I defined the efficiency function in JS, I turned the crank and I got this table. So what this is is the efficiency in bases 2 through 8 for the numbers 100, 1000, 10 000, 1 000 000 and 1 000 000 000.
It’s not just the shortest string. There’re two things that make it more costly. the first thing is: the more unique digits there are in a base, the more space it takes up to store the number in that base. And second: the more digits are needed to represent a number, the more storage it will take. So formula is: the length times the number of unique digits in a base.

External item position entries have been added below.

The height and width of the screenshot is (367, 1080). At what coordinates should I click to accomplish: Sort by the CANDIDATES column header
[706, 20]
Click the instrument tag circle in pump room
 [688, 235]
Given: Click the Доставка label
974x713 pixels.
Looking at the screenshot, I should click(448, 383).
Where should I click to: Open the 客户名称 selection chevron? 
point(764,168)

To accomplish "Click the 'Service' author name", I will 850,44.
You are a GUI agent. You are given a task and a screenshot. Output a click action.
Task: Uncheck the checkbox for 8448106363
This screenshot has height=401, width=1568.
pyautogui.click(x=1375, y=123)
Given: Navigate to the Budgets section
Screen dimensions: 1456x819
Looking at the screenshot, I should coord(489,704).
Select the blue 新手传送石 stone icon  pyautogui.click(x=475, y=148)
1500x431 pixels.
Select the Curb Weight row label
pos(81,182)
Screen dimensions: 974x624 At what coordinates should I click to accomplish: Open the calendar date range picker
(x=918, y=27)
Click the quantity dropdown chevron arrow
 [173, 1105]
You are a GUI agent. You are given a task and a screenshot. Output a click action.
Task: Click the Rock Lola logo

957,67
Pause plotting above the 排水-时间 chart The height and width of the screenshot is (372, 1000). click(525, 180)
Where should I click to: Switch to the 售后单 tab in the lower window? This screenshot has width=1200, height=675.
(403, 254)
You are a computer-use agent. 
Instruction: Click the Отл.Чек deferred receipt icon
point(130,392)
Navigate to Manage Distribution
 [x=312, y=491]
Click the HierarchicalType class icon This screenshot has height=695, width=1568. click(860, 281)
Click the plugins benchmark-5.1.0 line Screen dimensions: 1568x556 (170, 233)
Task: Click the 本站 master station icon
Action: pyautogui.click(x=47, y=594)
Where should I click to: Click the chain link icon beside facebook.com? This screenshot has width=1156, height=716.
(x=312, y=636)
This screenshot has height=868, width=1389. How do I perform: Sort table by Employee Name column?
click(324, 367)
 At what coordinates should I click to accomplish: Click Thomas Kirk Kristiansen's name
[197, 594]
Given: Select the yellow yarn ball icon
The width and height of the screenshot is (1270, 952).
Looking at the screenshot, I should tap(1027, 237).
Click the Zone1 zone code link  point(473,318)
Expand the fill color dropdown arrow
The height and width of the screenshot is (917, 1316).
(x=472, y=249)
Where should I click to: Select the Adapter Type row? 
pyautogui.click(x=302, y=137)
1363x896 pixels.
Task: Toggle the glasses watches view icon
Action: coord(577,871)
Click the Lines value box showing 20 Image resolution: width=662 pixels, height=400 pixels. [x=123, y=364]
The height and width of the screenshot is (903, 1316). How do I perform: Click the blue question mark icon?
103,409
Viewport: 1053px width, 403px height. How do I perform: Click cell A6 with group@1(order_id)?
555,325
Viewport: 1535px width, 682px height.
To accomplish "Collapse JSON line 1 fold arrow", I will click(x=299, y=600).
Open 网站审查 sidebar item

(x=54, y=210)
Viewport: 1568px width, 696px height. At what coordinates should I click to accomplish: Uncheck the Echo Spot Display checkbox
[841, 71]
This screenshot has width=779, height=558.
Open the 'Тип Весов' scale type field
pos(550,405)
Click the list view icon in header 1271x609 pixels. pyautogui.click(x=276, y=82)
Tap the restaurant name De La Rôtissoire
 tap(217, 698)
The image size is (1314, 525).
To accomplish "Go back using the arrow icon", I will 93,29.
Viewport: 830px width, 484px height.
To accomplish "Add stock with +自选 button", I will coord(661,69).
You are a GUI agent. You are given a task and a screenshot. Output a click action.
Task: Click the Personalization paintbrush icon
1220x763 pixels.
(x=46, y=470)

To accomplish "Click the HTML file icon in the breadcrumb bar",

We now define the efficiency of a base to be the efficiency of a huge number in that base. As our number approaches infinity, we get more and more accurate in our predictions.
The optimal integer base is base 3. The reason is that 3 is the closest integer to e. If you allow fractional bases, then base e is the most optimal. But if you ignore fractional bases (which you should be doing, because computers are very bad at fractional bases), base 3 is the optimal base.
So why do computers use base 2 to store data? The answer is: some of them don’t! And I’m not talking about quantum computers, I’m talking about photonic computers. Computers that use light to store stuff. And that light actually has 3 states, not 2: an off state, a “positive” state, and a “negative” state. So these computers are ternary, but with 0, 1 and -1 instead of 0, 1 and 2 as their digits! (There’s no agreed writing for it, but I like to use 0, + and -.)
This weird base is called balanced ternary.